Kampala Lord Mayor Erias Lukwago has launched the Platform for Truth and Justice pressure group within the Democratic Party (DP). He said it will enable the party capture political and State power in 2016 (Daily Monitor, July 30, 2015).
Lukwago, together with some DP giants Sebuliba Mutumba, Moses Kasibante, Latif Ssebaggala, Sam Mukaku Lubega and former DP national organising secretary, Charles Musoke Serunjogi, have come out to follow in the political footsteps of Ben Kiwanuka, who led Uganda to internal self-government in March 1961.
It is very painful in the hearts of DP members that the party has not taken state power since Independence in 1962.
Lukwago has got one God-given quality that once he embarks on doing something, he captures the people’s attention and support.
Lukwago says the pressure group is aimed at restoring DP values such as truth and justice, fundamental human rights, rule of law and constitutionalism.
He explained that they were neither a faction nor a break-away movement, but a pressure group within the Democratic Party like the Uganda Young Democrats.
The big question is will Lukwago deliver the Baganda to State House in 2016 or 2021?
Lukwago has emerged at a critical time when there is a firm and genuine desire among the Baganda that this is the time for them to take state power, either in 2016 or 2021 after President Museveni retires from active politics because of old age.
When you analyse the set-up of the political parties in Uganda, you find that it is difficult, if not impossible, for a Muganda to contest for state power through the NRM or FDC or UPC.
It is only the Democratic Party, because of its origin and history, where a Muganda can contest for leadership of Uganda.

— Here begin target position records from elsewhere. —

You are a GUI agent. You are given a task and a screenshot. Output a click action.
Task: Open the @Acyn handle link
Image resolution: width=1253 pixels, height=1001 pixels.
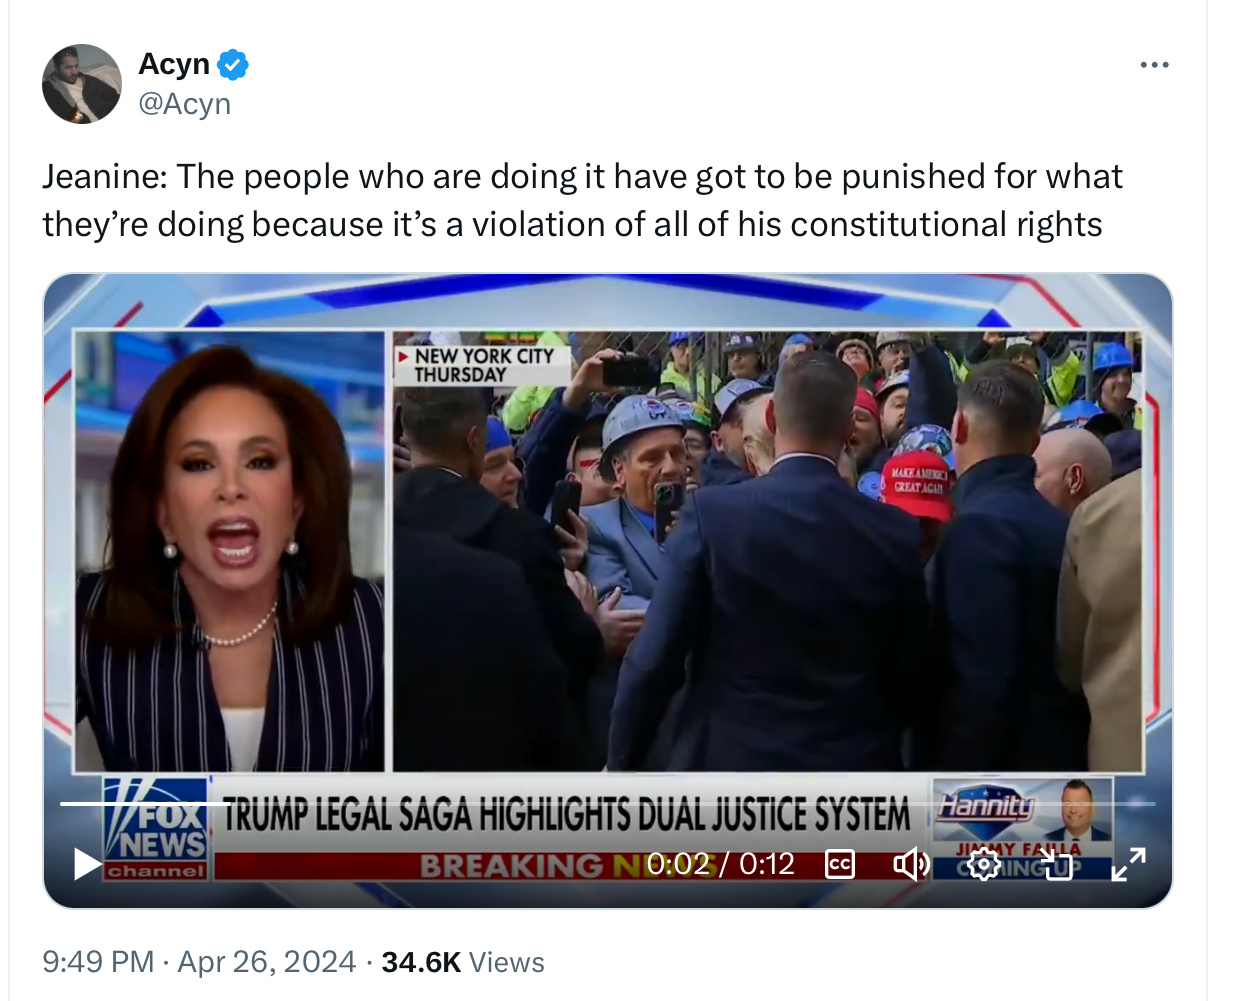185,104
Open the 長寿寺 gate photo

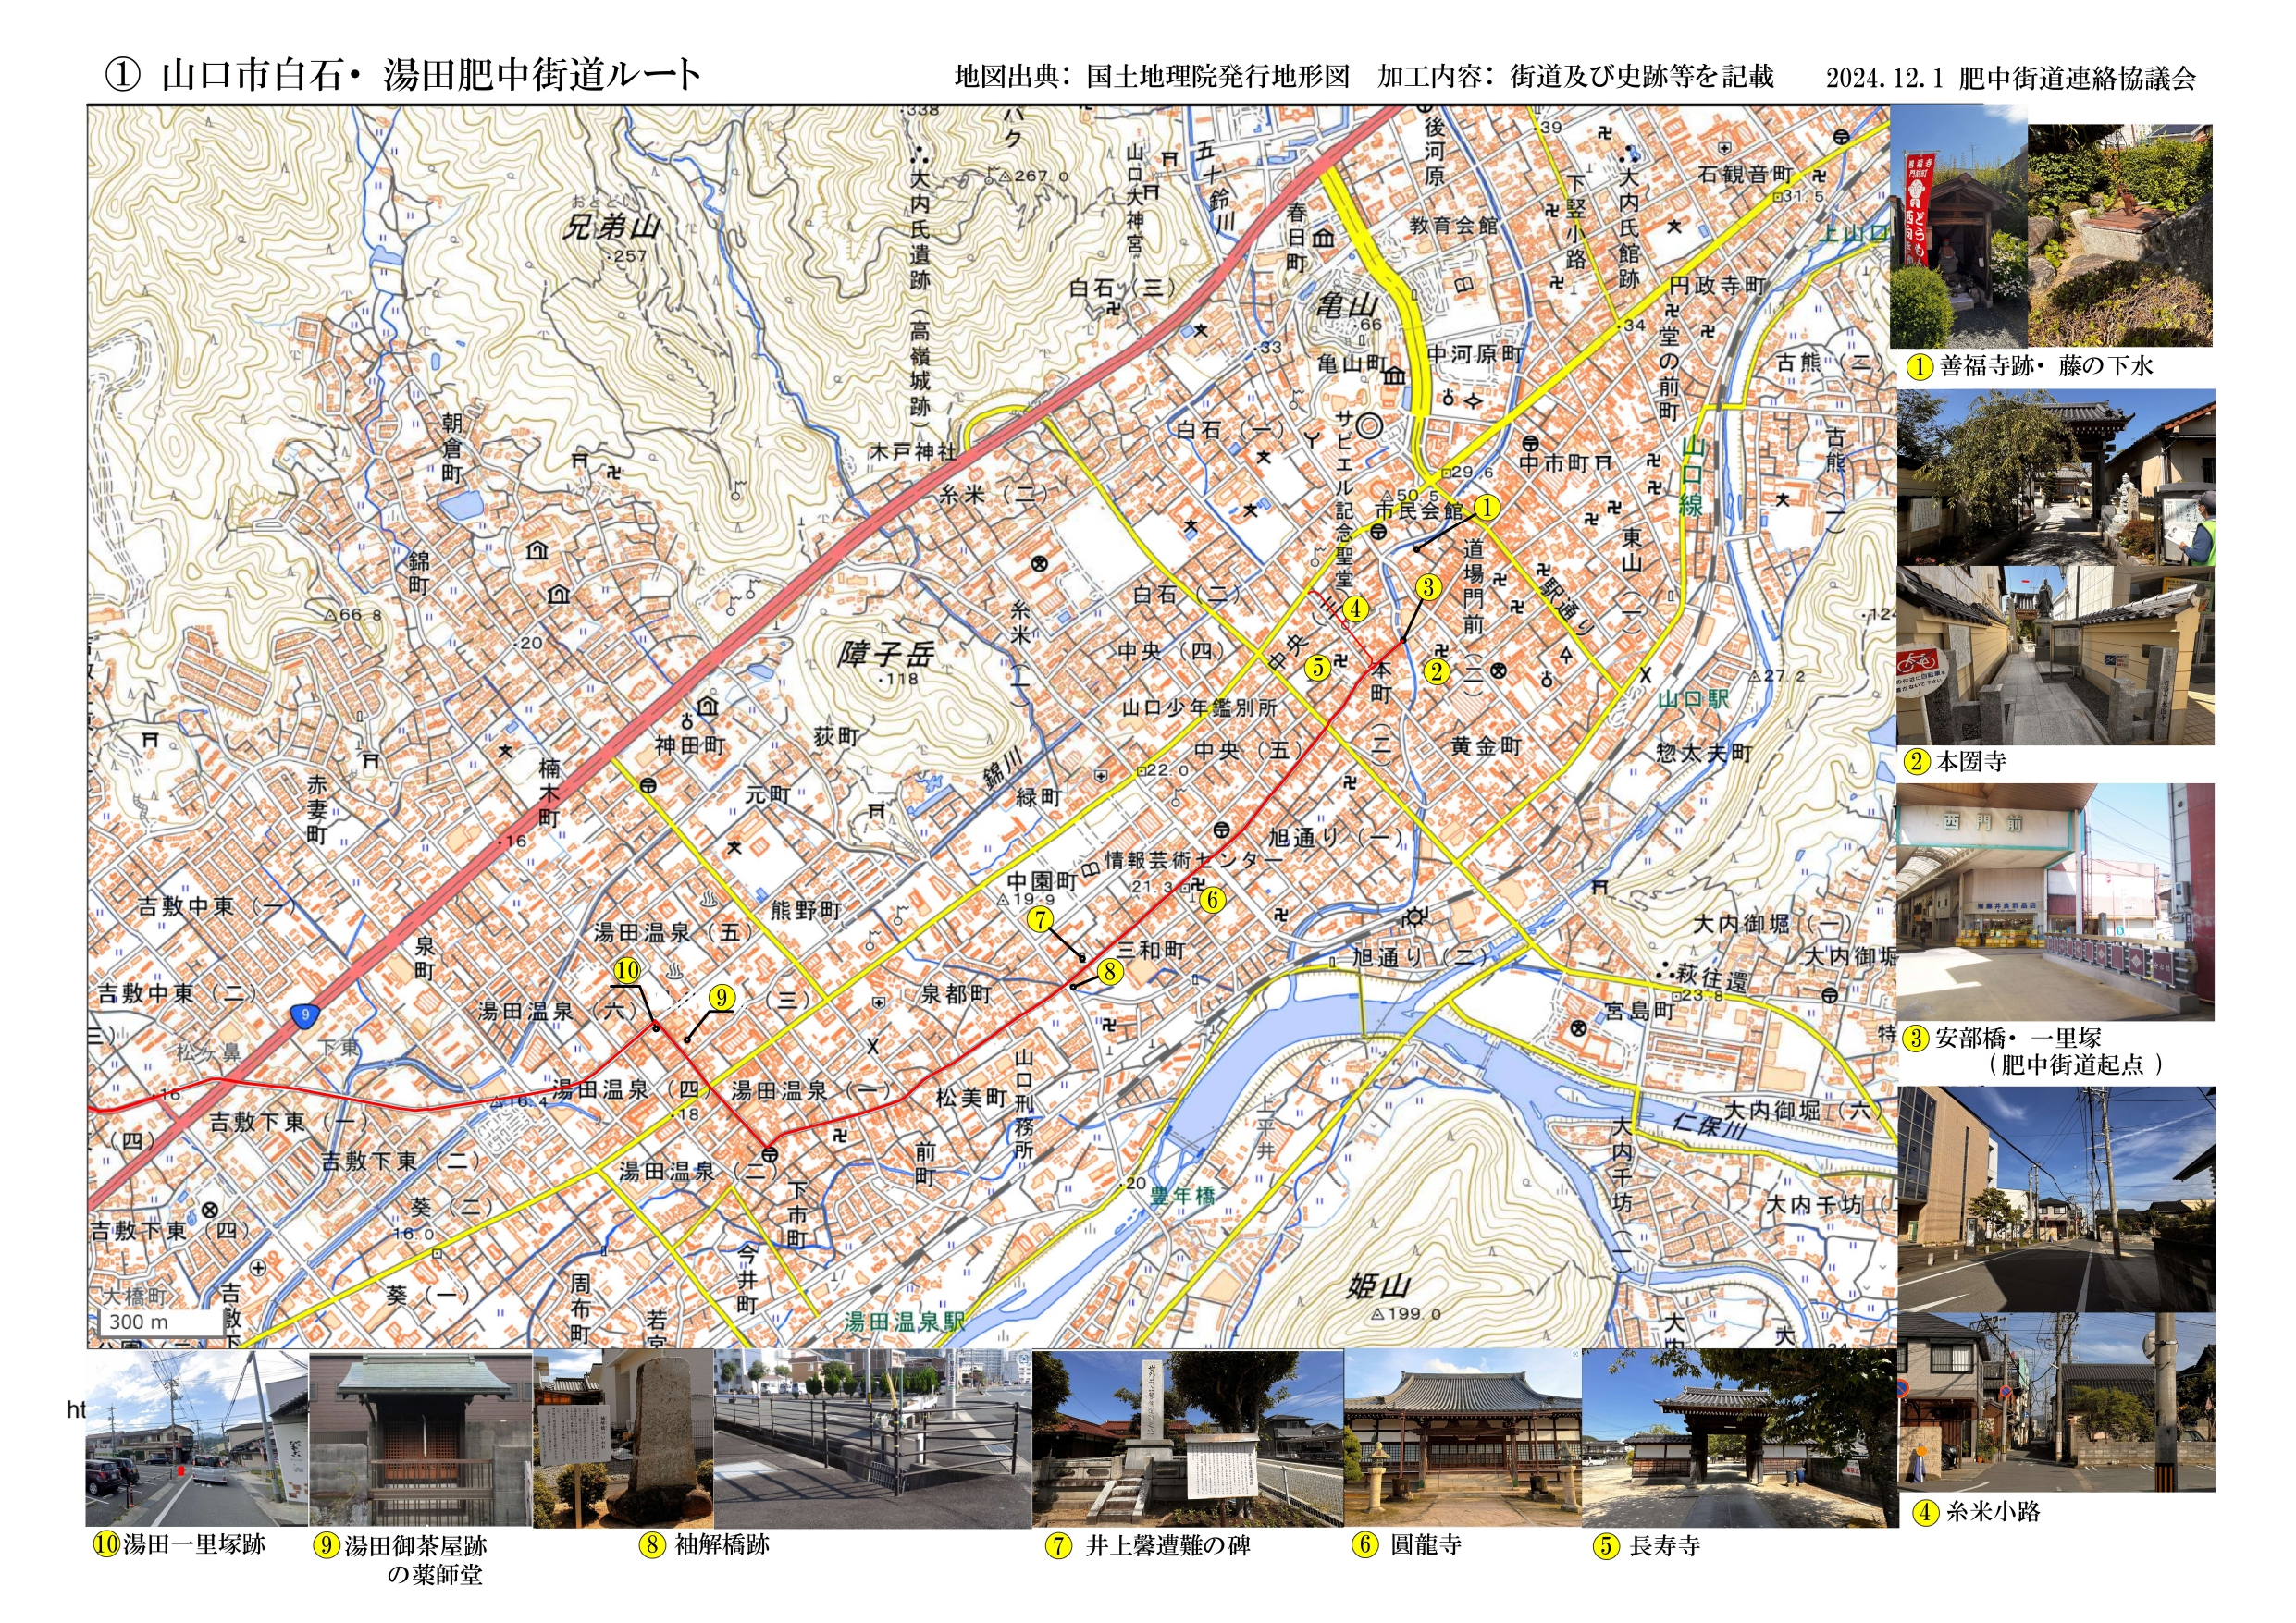[x=1738, y=1440]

People outside Buganda are challenging the Baganda, saying: “Mwe Abaganda, mwe mubade muleeta abakulembenze, mwe mwaleeta Obote mu 1962, era mwe mwaleeta Museveni mu 1986, kati ekiseera kituuse mwereete mweka mukulembere Uganda.” (You Baganda have been bringing presidents of Uganda. You brought Obote in 1962 and you brought Museveni in 1986, now bring yourselves to lead Uganda.)
It is surprising that Baganda, who have so many highly educated and qualified people, are somehow complacent and not bold enough to come out aggressively to compete for leadership.
In 2011, Ms Beti Kamya, leader of the Uganda Federal Alliance and who advocated for federalism, Abed Bwanika of PDP and Sam Lubega were completely ignored.
Again, the Baganda have been complaining that westerners have dominated the political scene for so many years.
Now we are waiting to see the kind of support and encouragement they will give Lukwago who has come out to take them to State House either in 2016 or 2021.
The westerners have put five fighters in the political battle for 2016. They have President Museveni, Rtd Col Kizza Besigye, Mr Amama Mbabazi, Prof Venansius Baryamureeba and Gen David Sejusa.
Lukwago has answered that challenge by saying: “You cannot win a battle unless you go into the battlefield.” He is in the political battle and the voters will be the deciding factor.
Lukwago faces a big challenge within his DP. The party constitution clearly stipulates that only the president general will be nominated by the party’s delegates’ conference to be their flag bearer in the national elections.
That automatically leaves out Lukwago who is not the leader of the Democratic Party. He will have to contest as an Independent candidate in 2016.
The second challenge is that Lukwago, or any other challenger, will find it extremely difficult to defeat President Museveni in 2016 because of the way he has entrenched himself in power since 1986.
According to the way political planning is done in Africa, and elsewhere in the world, Lukwago has done very well to come out now to contest for the leadership of this country and he stands a good chance of winning in 2021, especially if his political think tank applies what we call the “one to four political plan”.
If he continues with what he has started, by 2021 he will have acquired massive and unbreakable support throughout the country.